In the year 1665, the first academic journal was published: Philosophical Transactions of the Royal Society, London. That was the same year as the great plague, incidentally. New journals were quickly added so that some time in 2010, some lucky fellow wrote article fifty million. The growth has been exponential, but the mechanism for dissemination is 350 years old and it shows. At the moment, papers are being published at the rate of 1.3 per minute and rising. Most are never read, fewer still are cited. Many great ideas go undiscovered because it is simply too hard to find them. And when you do, they are still not easy to extract from the dense text of the research paper. A similar argument can be made for data and even the computational code and methods we use in research—all of these are valuable and potentially reusable outcomes.

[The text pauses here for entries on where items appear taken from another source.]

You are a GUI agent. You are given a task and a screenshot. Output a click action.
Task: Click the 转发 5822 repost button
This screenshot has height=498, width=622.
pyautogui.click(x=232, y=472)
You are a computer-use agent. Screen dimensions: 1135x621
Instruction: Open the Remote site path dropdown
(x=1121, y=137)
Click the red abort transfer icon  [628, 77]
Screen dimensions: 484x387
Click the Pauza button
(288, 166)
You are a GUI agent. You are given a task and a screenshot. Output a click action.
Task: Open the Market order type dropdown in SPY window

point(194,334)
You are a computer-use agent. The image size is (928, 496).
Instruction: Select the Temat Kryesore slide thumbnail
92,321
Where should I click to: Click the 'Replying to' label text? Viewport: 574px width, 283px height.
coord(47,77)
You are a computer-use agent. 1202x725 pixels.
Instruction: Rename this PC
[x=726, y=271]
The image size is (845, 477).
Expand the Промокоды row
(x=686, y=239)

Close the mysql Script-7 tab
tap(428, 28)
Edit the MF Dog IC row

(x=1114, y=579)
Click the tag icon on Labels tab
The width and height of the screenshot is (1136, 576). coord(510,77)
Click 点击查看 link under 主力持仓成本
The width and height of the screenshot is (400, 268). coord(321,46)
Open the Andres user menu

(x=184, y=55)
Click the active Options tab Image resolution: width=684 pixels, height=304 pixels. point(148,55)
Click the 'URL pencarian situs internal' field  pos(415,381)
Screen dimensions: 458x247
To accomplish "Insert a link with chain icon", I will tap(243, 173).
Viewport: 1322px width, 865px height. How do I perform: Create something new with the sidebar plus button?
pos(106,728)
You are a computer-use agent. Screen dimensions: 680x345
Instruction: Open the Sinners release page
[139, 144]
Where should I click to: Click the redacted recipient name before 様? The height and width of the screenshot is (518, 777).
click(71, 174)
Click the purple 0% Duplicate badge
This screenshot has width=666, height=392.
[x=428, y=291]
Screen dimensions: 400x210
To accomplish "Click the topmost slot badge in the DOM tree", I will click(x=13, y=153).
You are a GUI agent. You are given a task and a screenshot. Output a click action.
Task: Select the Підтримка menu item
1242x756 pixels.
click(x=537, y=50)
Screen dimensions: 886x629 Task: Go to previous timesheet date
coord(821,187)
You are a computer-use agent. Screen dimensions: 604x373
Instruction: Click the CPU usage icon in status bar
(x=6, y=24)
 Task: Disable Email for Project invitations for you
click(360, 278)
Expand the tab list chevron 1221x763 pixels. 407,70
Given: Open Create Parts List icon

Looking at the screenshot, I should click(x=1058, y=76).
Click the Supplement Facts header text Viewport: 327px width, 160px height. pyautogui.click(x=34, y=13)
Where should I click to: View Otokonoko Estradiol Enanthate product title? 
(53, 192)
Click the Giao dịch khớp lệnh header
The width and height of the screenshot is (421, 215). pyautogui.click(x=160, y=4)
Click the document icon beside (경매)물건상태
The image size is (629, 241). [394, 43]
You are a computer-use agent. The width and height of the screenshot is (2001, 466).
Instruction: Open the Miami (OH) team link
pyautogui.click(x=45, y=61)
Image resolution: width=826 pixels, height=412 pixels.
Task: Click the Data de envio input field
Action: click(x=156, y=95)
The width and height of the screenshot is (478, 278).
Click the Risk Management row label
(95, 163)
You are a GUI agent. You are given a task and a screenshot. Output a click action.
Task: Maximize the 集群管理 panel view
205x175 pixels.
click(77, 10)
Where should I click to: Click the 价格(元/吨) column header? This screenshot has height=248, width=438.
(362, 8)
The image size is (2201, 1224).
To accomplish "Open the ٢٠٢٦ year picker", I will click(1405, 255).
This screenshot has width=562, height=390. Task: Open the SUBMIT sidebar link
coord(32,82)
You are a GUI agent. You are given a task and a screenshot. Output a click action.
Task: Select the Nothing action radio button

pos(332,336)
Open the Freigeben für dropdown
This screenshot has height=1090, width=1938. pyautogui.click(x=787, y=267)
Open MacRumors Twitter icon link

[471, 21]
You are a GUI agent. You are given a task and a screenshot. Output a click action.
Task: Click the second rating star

I no longer travel to work on a horse, nor get leeched when I have a fever, so why do we still communicate research outcomes via an outdated, static medium? The three pillars of science are: communicability, repeatability and refutability. Science cannot easily be repeated or refuted from a text in a library, but maybe 1 out of 3 is good enough?
Computer science has tried to help, developing databases, analysis tools, email, wikis, even ontologies, along with ever-faster computers. But all these tools are distinct, none of them are connected. Certainly, they have helped make researchers more productive, but from a research communication perspective, they often make things worse, not better. They fragment the research content across a dozen separate applications.
eResearch (eScience in Europe, CyberInfrastructure in North America) has the bold aim of reinventing the research process as an integrated whole, so that it becomes more effective—easier to find what you need, to reuse what you find and even to refute the work of others.
So imagine, if you will, a better container for a piece of research than paper: an online resource where you can explore the actual tools, workflow and data used, where you can re-run the analysis for yourself to validate it, where the use of this piece of research is tracked automatically within its community, where it can be discovered and accessed via a web of connections among all of the above. Imagine a published experiment where one can click on a graph to download the data, click on an equation to examine the code, click on the code and re-run the analysis. Imagine too, that all these connections work both ways, so you can find all the methods that have been used on a dataset, or all the researchers who have validated an analysis.
Currently, we might count ourselves lucky if we can find relevant papers by using keywords, but have you tried finding relevant datasets or relevant methods? Our searching tends to be restricted by our familiarity with certain domains, by knowing the right keywords to use, by our social networks, even by the journals that the university library subscribes to: all these restrict our ability to find and reuse the research of others. For those 50 million articles to be really useful to us, they need to be re-factored. The same goes for code, data, workflows and all the research artefacts that we create.
eResearch will improve the way academic outcomes are communicated, archived, discovered, reused and valued. In doing so, perhaps we will also rid ourselves from the great plague of journal publishing houses that we have suffered from since 1665!